Problem to work on: Exactly transcribe the span of lines from the one containing "Click the mail icon on お問い合わせ button" through the final line of the entries, inclusive, and nothing outside it. Exclude the pictures.
*** Opening Records provided ***
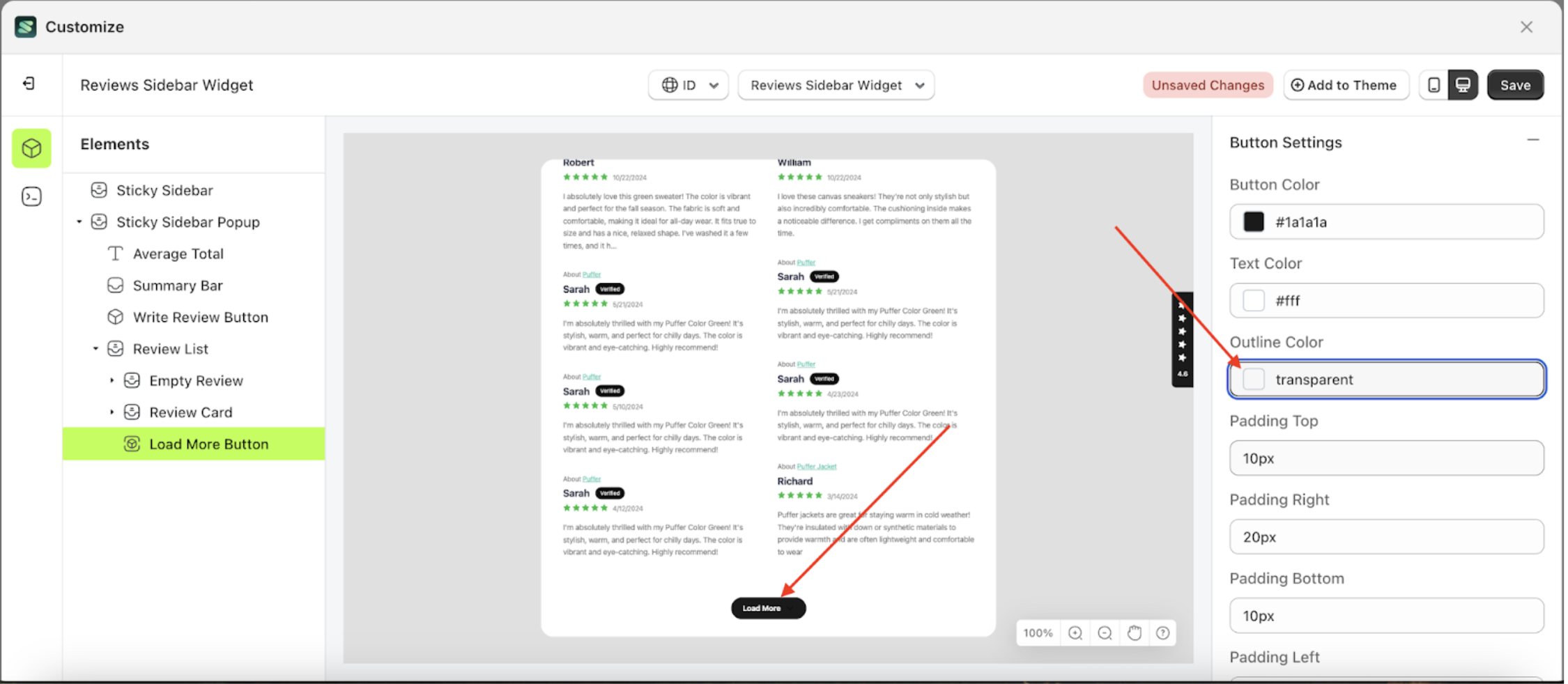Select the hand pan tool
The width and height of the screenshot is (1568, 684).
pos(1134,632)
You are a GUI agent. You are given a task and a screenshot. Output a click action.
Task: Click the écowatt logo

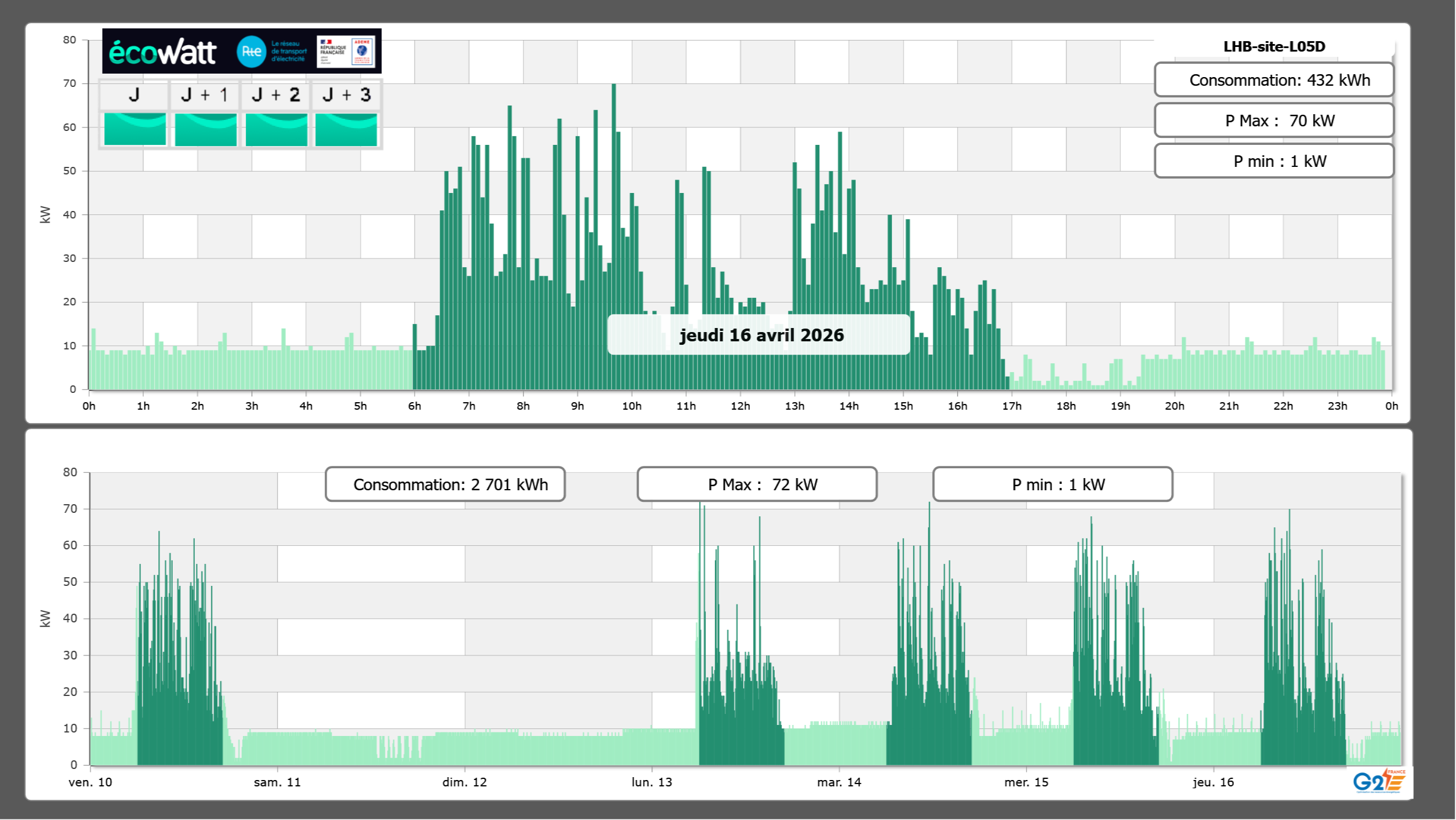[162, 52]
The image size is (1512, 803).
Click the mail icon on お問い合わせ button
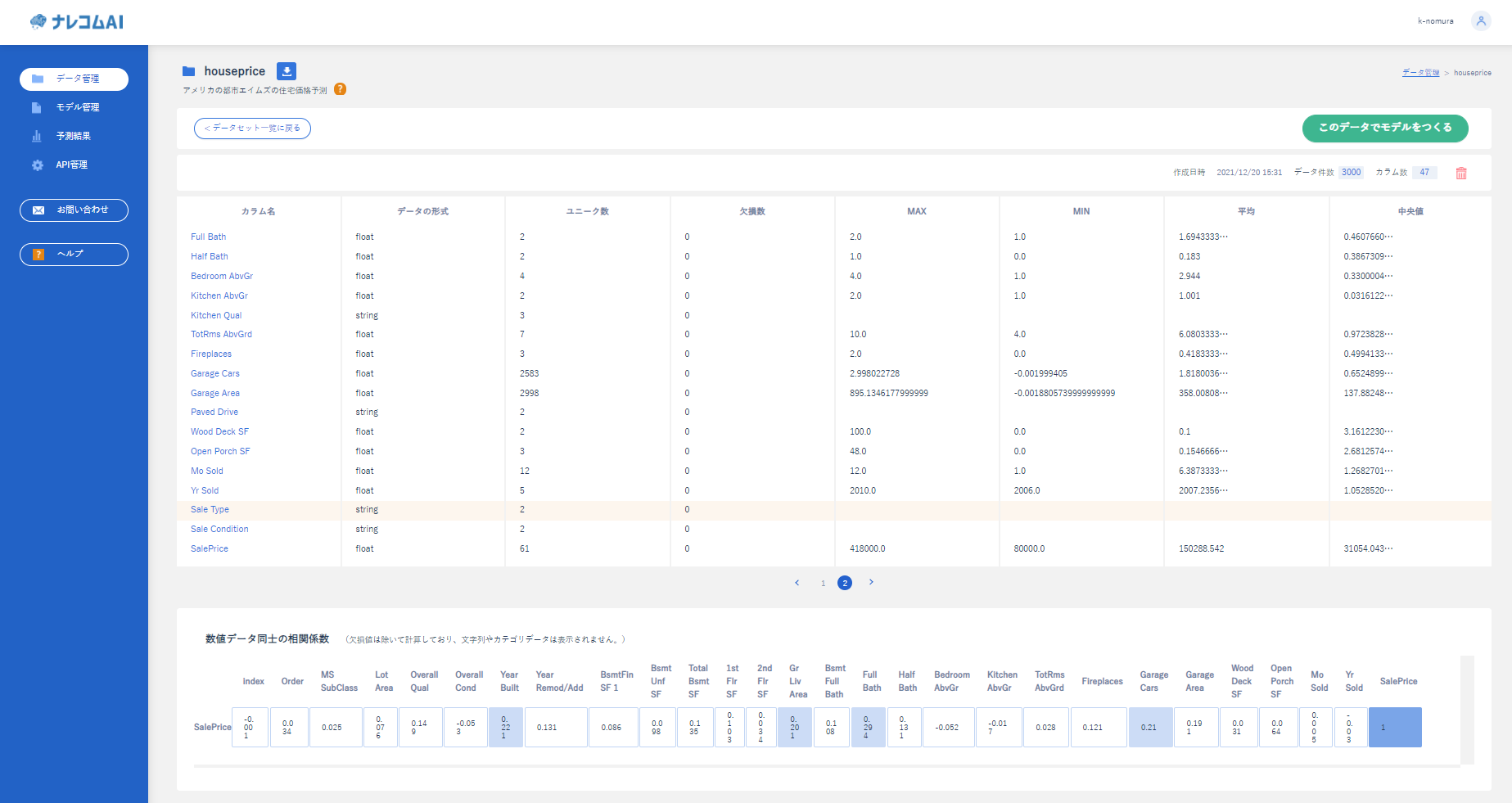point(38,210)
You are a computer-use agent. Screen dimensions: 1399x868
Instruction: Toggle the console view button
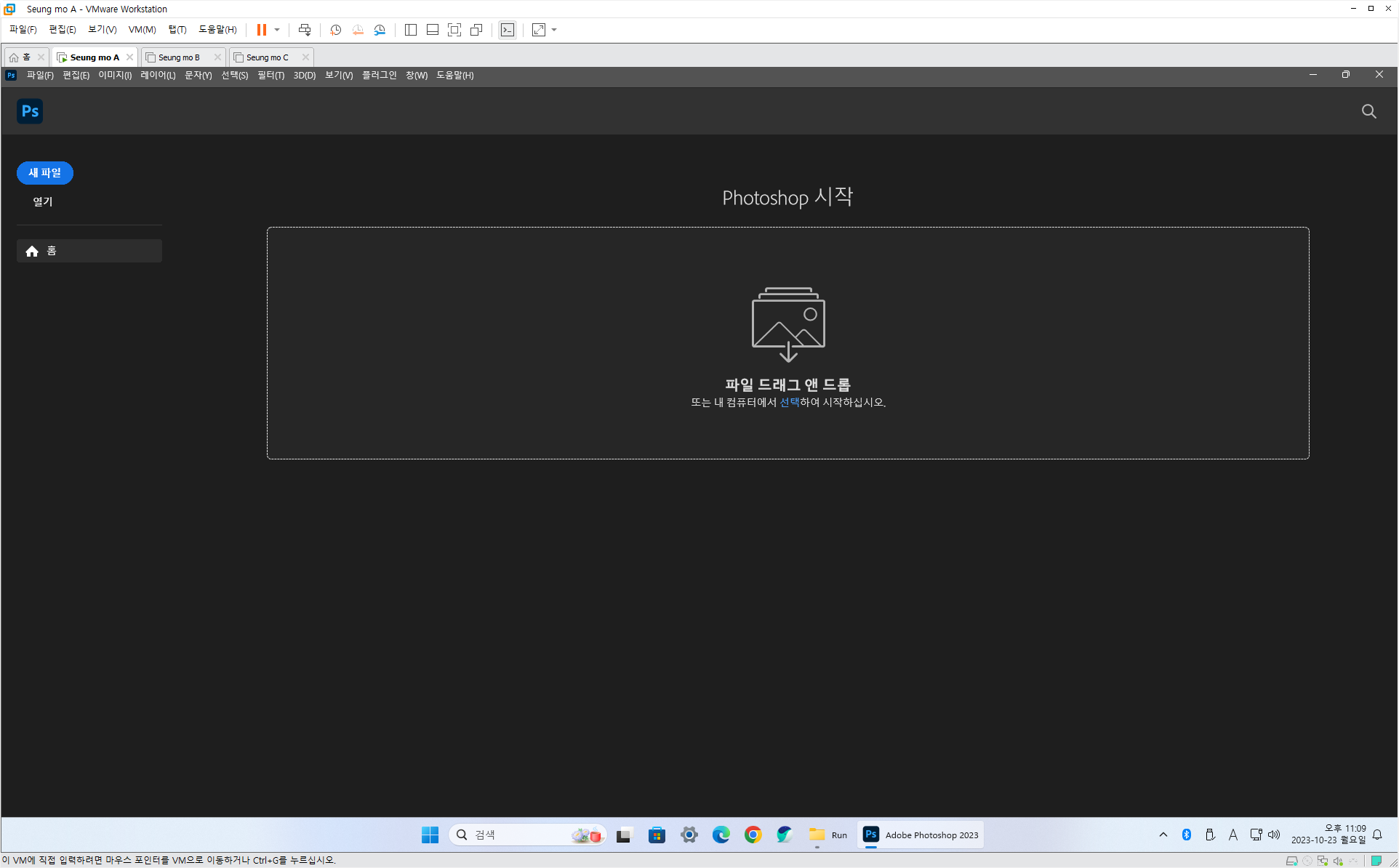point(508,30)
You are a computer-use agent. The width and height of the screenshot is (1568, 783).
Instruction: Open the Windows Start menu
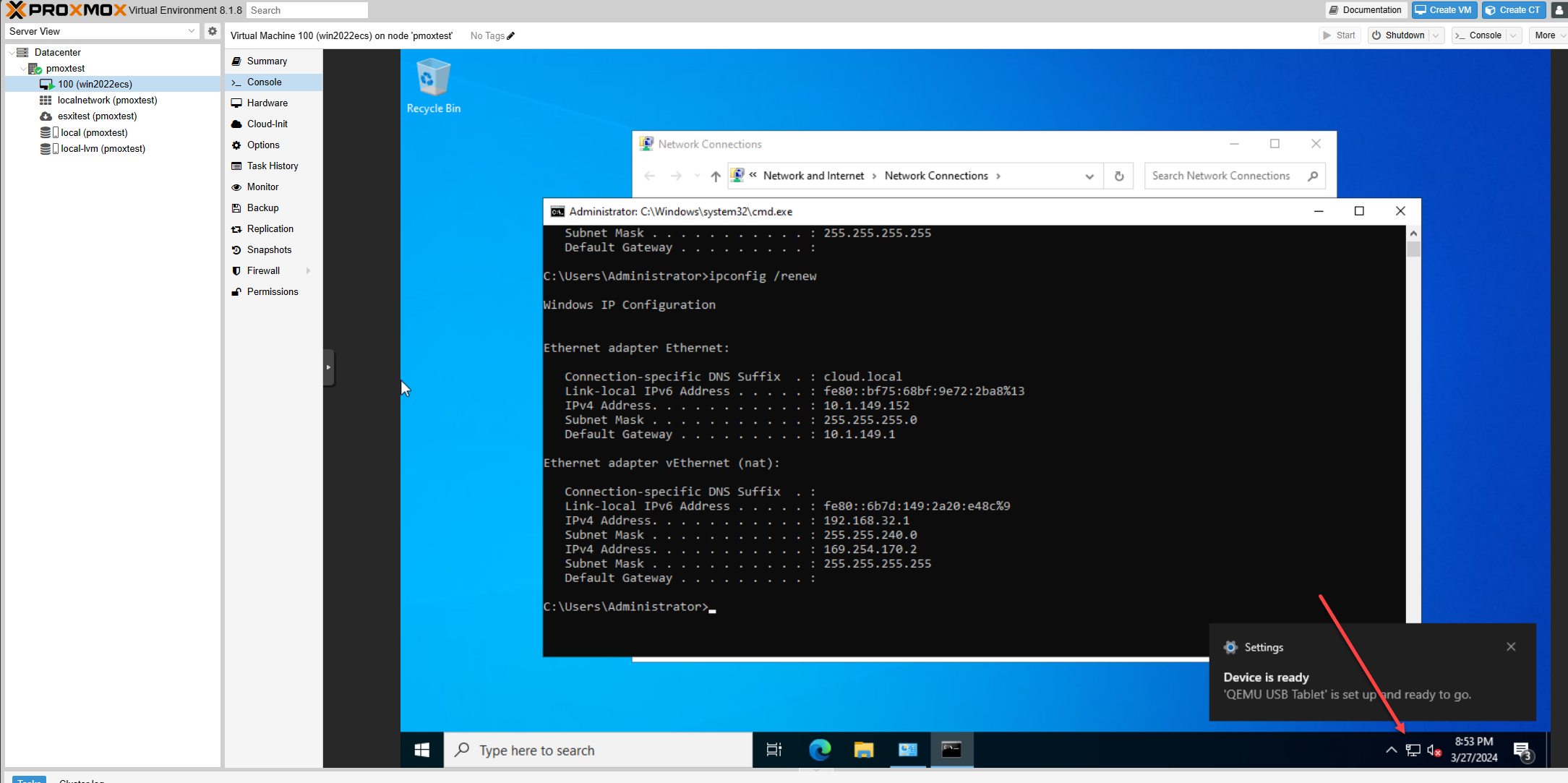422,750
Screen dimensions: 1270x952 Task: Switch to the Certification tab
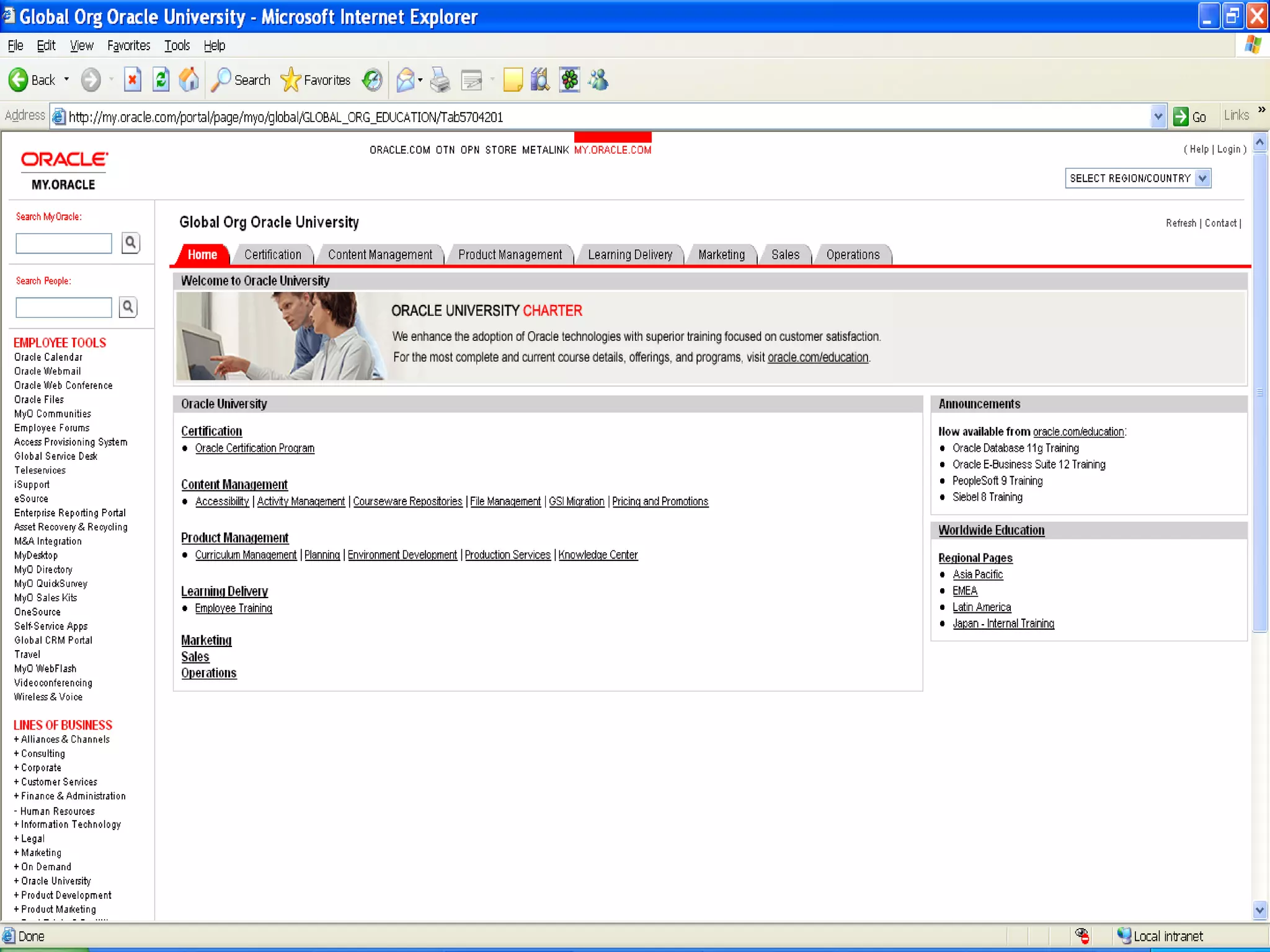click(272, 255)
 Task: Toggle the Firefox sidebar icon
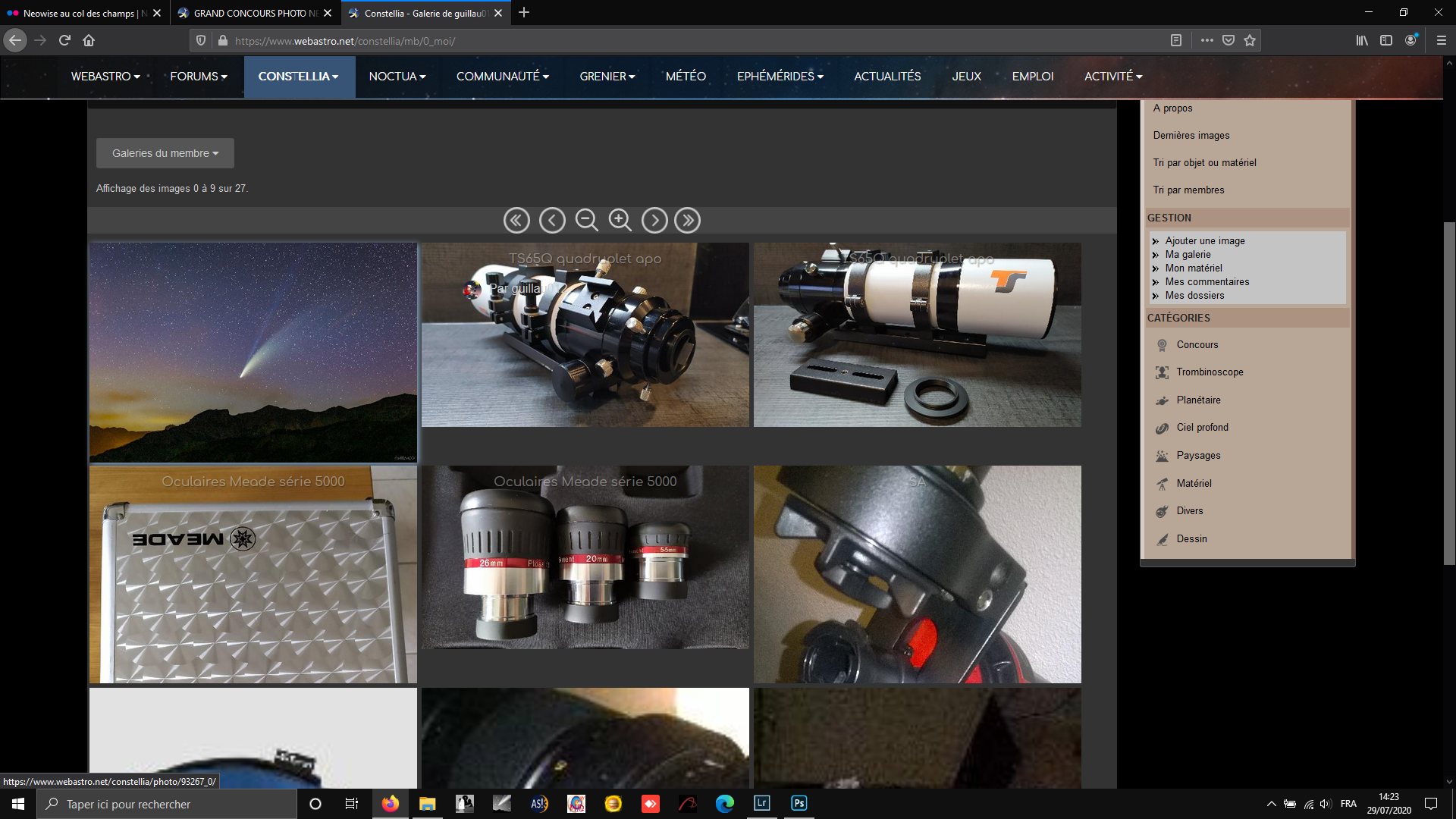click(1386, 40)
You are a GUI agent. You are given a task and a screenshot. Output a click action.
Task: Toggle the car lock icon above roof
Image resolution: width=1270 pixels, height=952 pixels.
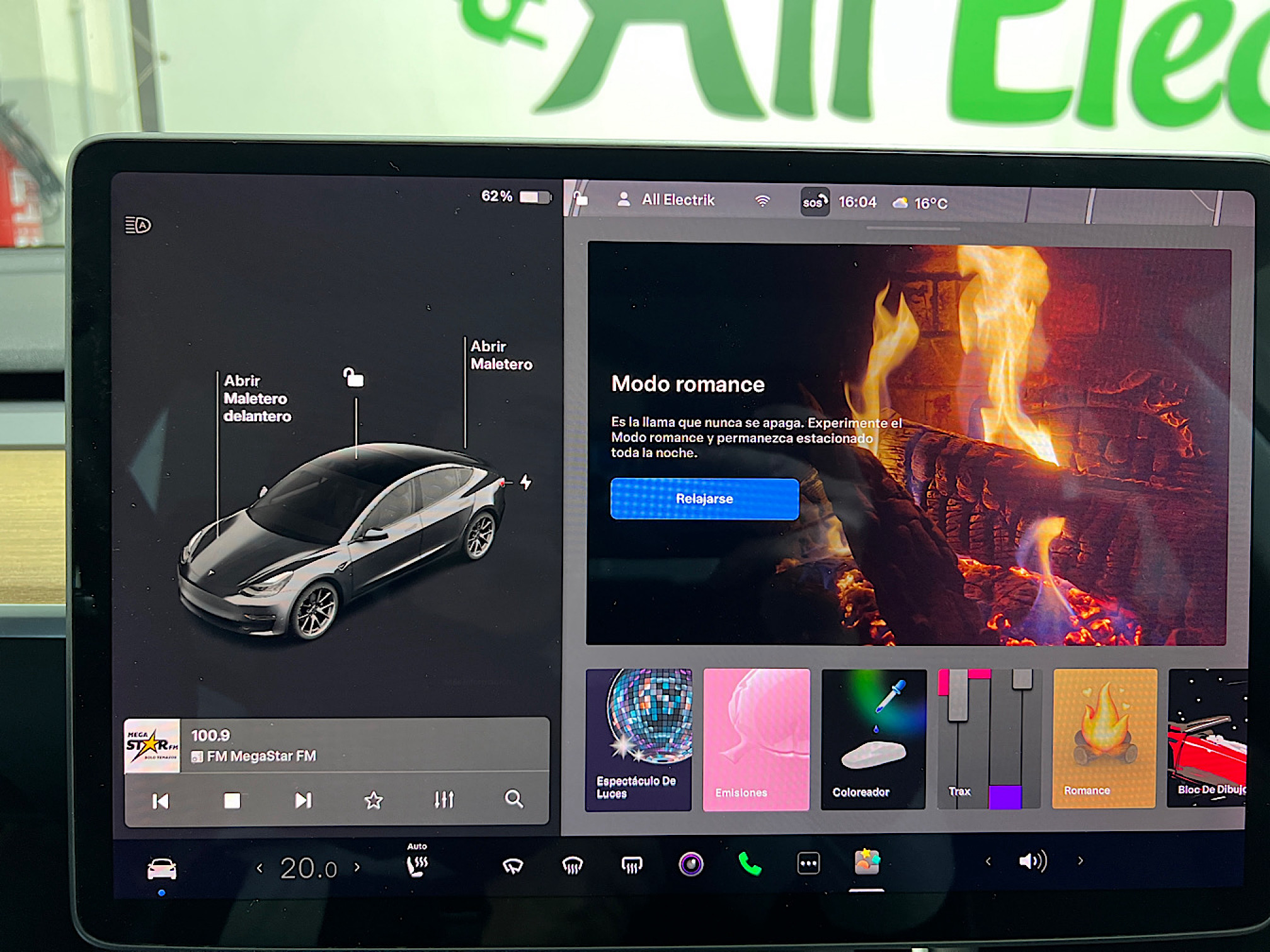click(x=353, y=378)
*** Closing Records provided ***
Finished exercise:
Click the mail icon on お問い合わせ button
point(38,210)
You are a computer-use agent. Screen dimensions: 1399x868
Instruction: Toggle the console view button
point(508,30)
You are a computer-use agent. The width and height of the screenshot is (1568, 783).
Instruction: Open the Windows Start menu
422,750
Screen dimensions: 1270x952 Task: Switch to the Certification tab
click(272, 255)
 Task: Toggle the Firefox sidebar icon
click(1386, 40)
You are a GUI agent. You are given a task and a screenshot. Output a click action.
Task: Toggle the car lock icon above roof
Image resolution: width=1270 pixels, height=952 pixels.
click(x=353, y=378)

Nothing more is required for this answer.